Kehilangan status sebagai ibu kota negara bukanlah akhir bagi Kota Jakarta. Sebaliknya ini justru membuka peluang lebih lebar bagi Jakarta untuk menerapkan sistem transportasi cerdas sebagai bagian tahapan menuju kota global. ”Masalah Indonesia sebenarnya cuma satu, tidak kompak.
Ini juga terjadi pada sektor transportasi,” kata Ketua Masyarakat Transportasi Indonesia Agus Taufik Mulyono dalam materi dialog tokoh yang diselenggarakan Pengurus Pusat Ikatan Alumni Institut Teknologi Sepuluh Nopember (PP IKA ITS) dan PW IKA ITS Jakarta Raya, belum lama ini. Lemahnya koordinasi, tutur Agus, tampak pada tatanan fasilitas, operasional, serta fungsional. Kurang padunya regulasi pusat dan daerah, tugas dan fungsi kelembagaan, serta manajemen big data, adalah sebagian contoh lemahnya koordinasi.

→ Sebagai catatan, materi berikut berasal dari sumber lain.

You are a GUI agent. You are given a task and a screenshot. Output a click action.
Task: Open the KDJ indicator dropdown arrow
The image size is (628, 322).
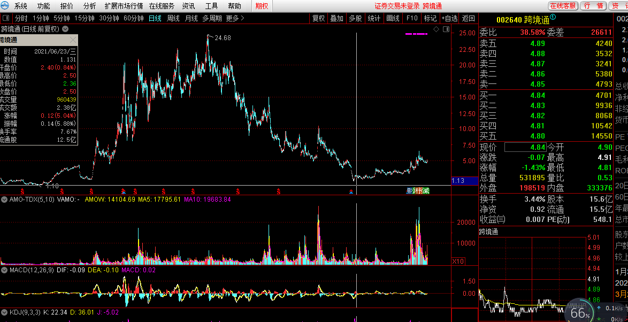[4, 312]
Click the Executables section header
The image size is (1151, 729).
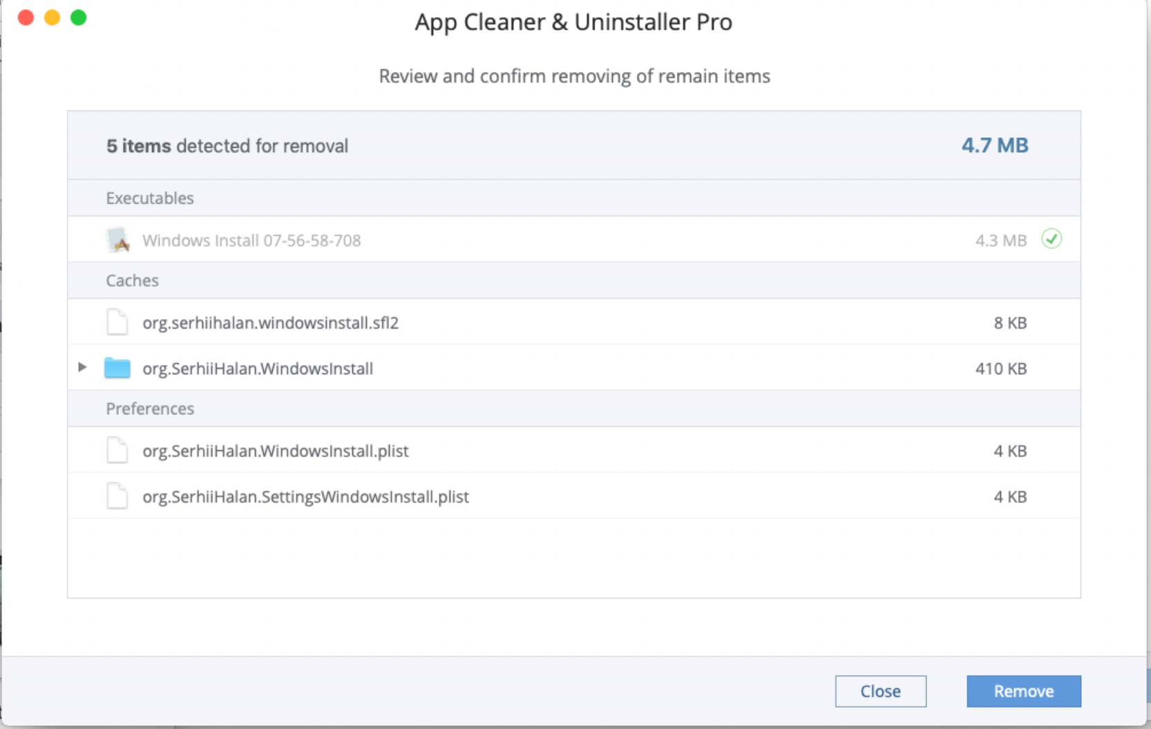(150, 198)
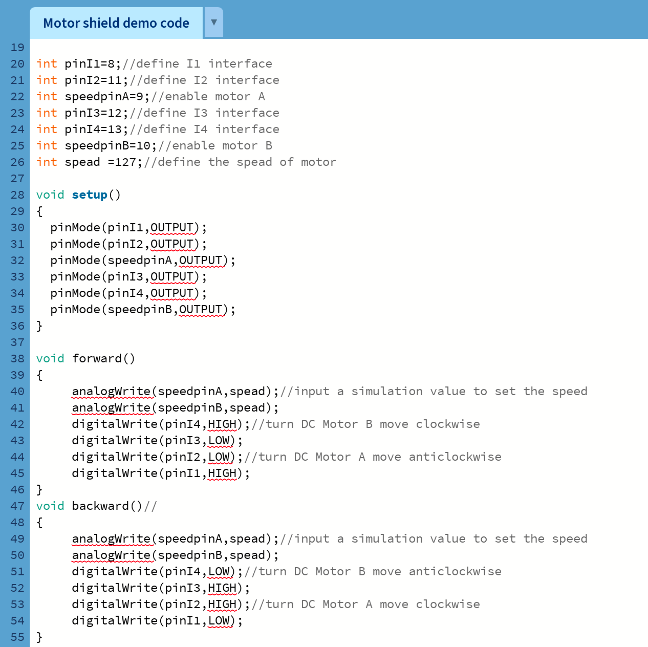648x647 pixels.
Task: Click line number 47 in the gutter
Action: click(17, 506)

Inilah salah satu faktor yang menempatkan Jakarta yang merupakan ”pusat segalanya” di Indonesia, sebagai salah satu kota dengan tingkat kemacetan tertinggi di dunia. Imbasnya, Jakarta juga termasuk kota yang berpolusi tinggi mengingat sektor transportasi adalah penyumpang emisi karbon terbesar.
Agus menilai kebijakan pemerintah dengan memberikan beberapa alternatif moda transportasi umum di Jakarta sudah tepat. Pun, ketika pemerintah mendorong peralihan penggunaan kendaraan berbahan bakar minyak ke listrik. Namun dia menggaris bawahi agar pemerintah menyelesaikan apa yang dikeluhkan masyarakat. ”Jawab keresahan warga, bagaimana mengubah mesin bensin menjadi listrik atau EBT dengan biaya terjangkau,” kata dia. Agus mengatakan, perpindahan ibu kota negara di satu sisi berdampak pada mobilitas penduduk dan ekonomi regional.
Di sisi lain, hal ini menjadi kesempatan bagi Jakarta untuk berbenah diri lebih baik sebagai kota global bisnis. ”Ada peluang membag smart transportation pasca IKN,” kata Guru Besar Universitas Gadjah Mada (UGM) ini. Salah satu hal yang mempengaruhi Jakarta pasca IKN adalah perkembangan populasi penduduk dunia. Saat ini, 21 kota di dunia berpenduduk lebih dari 10 juta, Jakarta di antaranya. Pada 2025 Jakarta diprediksi tumbuh pesat bersama kota-kota lain di Asia.
Pertumbuhan ini ditandai dengan berkembangnya industry 4.0, big data, dan internet of things. ”Berkembangnya society 5.0, literasi IT via internet of things dan open data information, mendukung Jakarta menjadi kota global pasca IKN,” kata Agus. Untuk itu, Agus mendorong agar Jakarta segera meningkatkan pemaduan sistem transportasi, khususnya darat agar lebih andal, cepat dan murah.
”Jakarta pasca IKN harus meningkatkan digitalisasi konektivitas untuk membangun transportasi cerdas sebagai urat nadi mobilitas menuju Jakarta Smart City,” tandas Agus. Seperti diketahui, pada 2019 Presiden Joko Widodo (Jokowi) mengumumkan letak ibu kota baru Indonesia.